* **Exercise**
Return each entry word for word. Leave the images out.

* **The input**
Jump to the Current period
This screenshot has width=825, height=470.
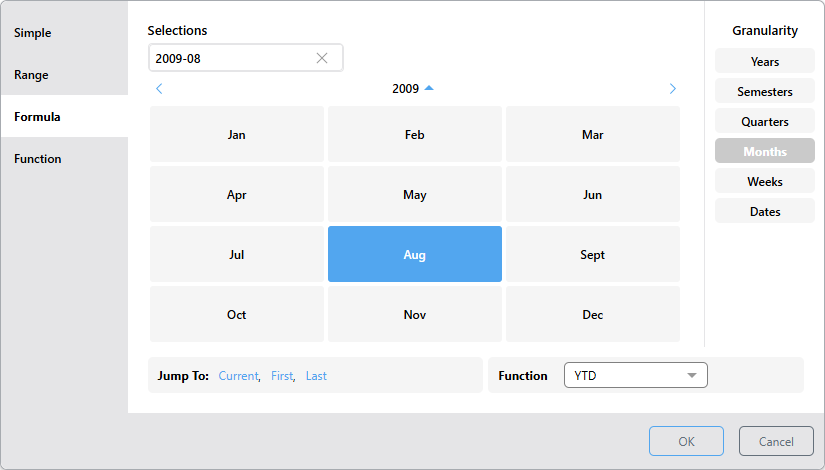pyautogui.click(x=238, y=376)
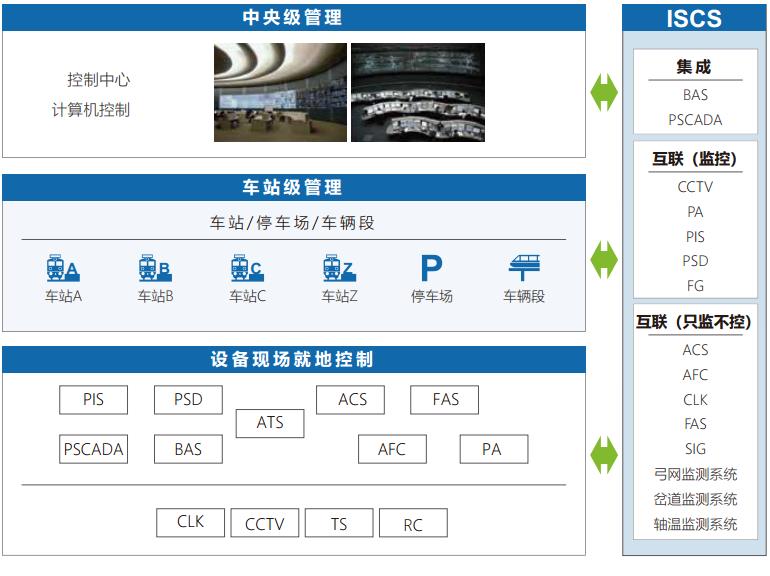Select the 车辆段 depot icon
This screenshot has width=770, height=576.
coord(524,268)
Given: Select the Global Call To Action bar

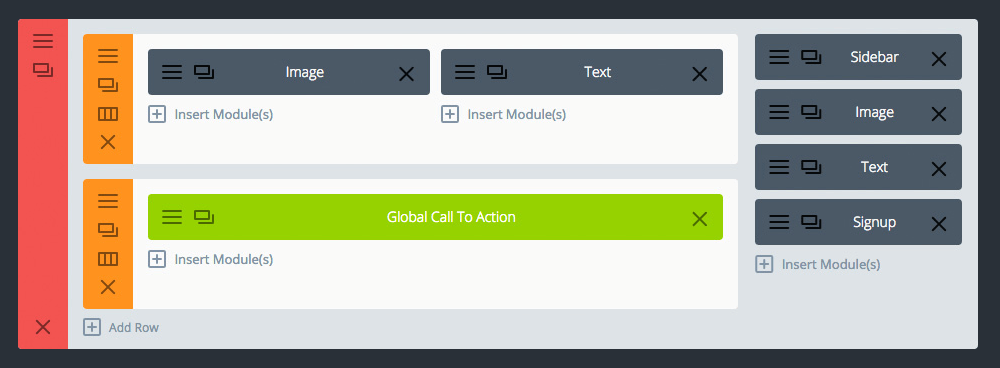Looking at the screenshot, I should pyautogui.click(x=435, y=217).
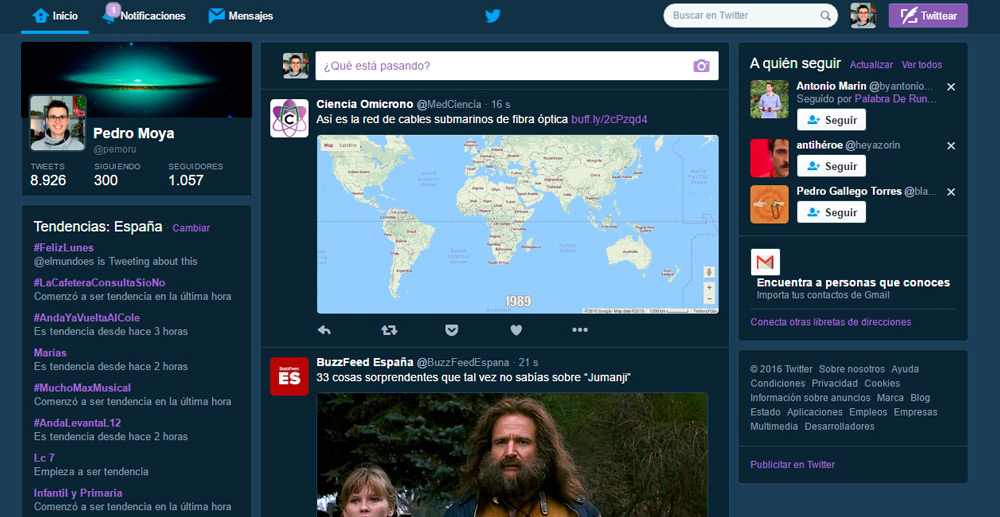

* **Task solution**
Jump to the Current period
This screenshot has width=825, height=470.
pyautogui.click(x=238, y=376)
Select the 车辆段 depot icon
This screenshot has width=770, height=576.
coord(524,268)
Given: Select the Global Call To Action bar

Looking at the screenshot, I should pyautogui.click(x=435, y=217).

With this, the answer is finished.